▶ _TASK BRIEF_: Give back exactly the lines of the material below that start at the one holding "The height and" and end at the last line, minus the pictures.
•••
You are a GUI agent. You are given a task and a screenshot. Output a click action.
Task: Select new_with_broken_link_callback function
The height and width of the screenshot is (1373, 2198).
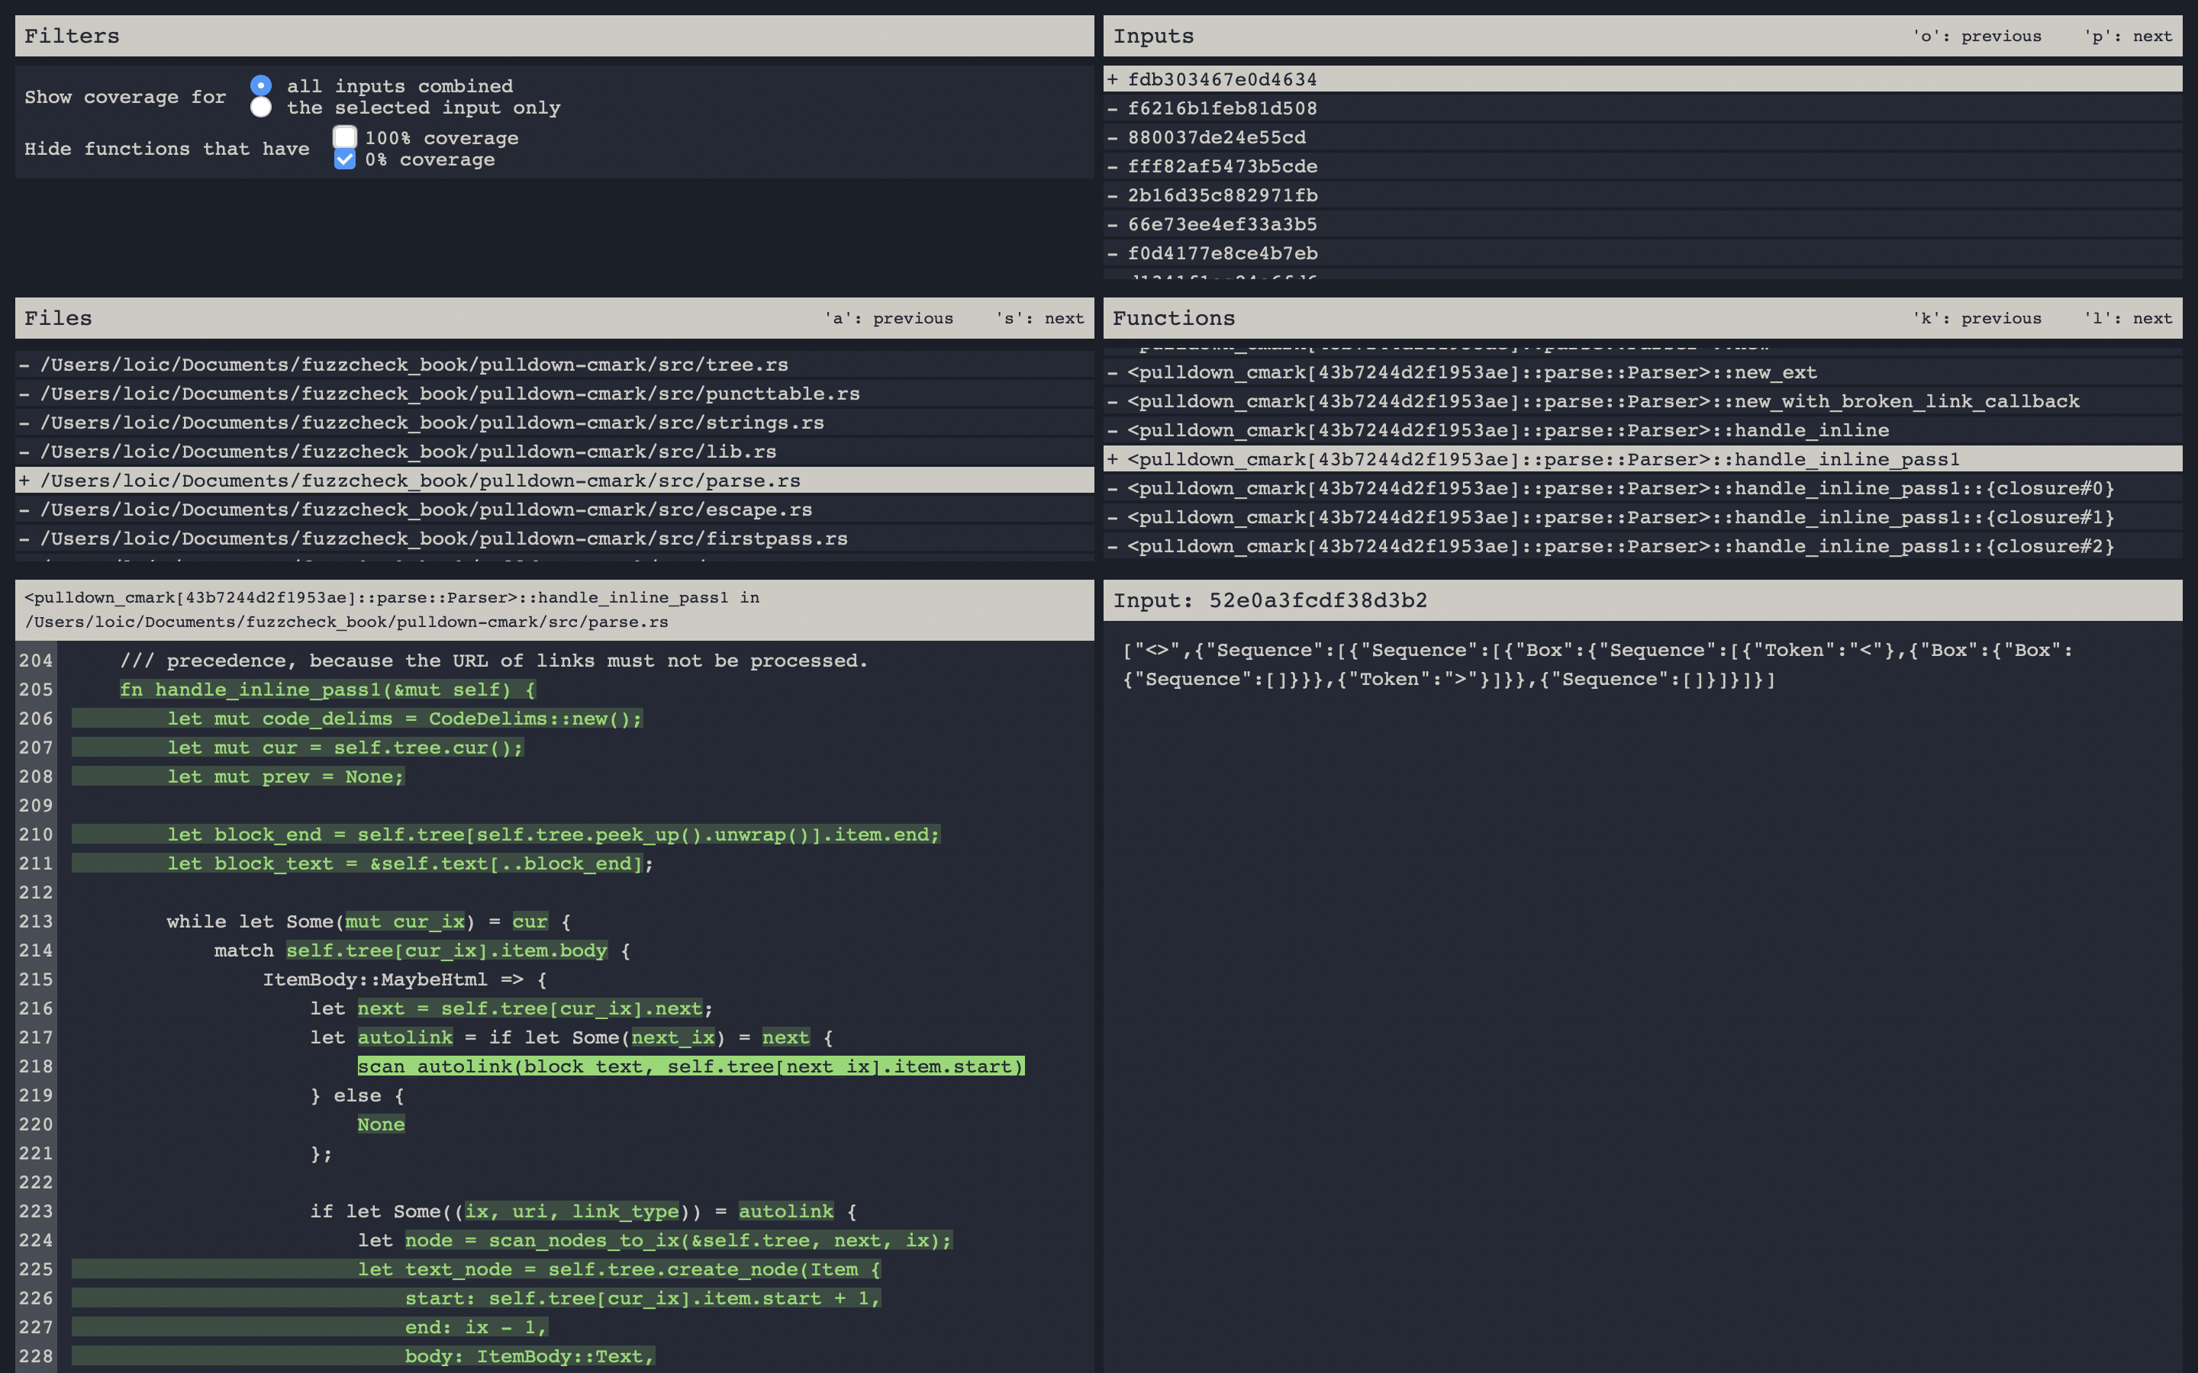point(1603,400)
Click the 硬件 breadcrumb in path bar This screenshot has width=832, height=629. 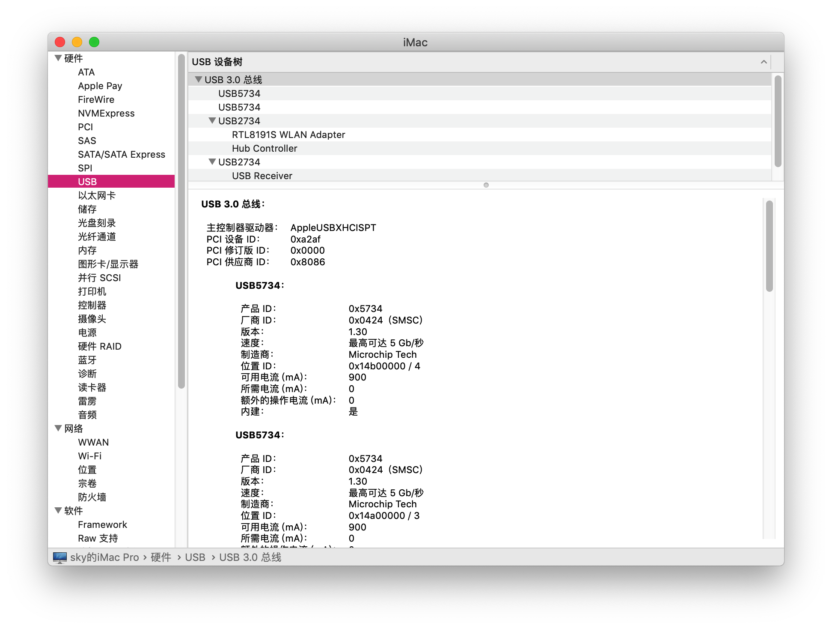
•••
▶ _RESPONSE_:
The height and width of the screenshot is (1373, 2198).
point(1603,400)
Click the 硬件 breadcrumb in path bar This screenshot has width=832, height=629. 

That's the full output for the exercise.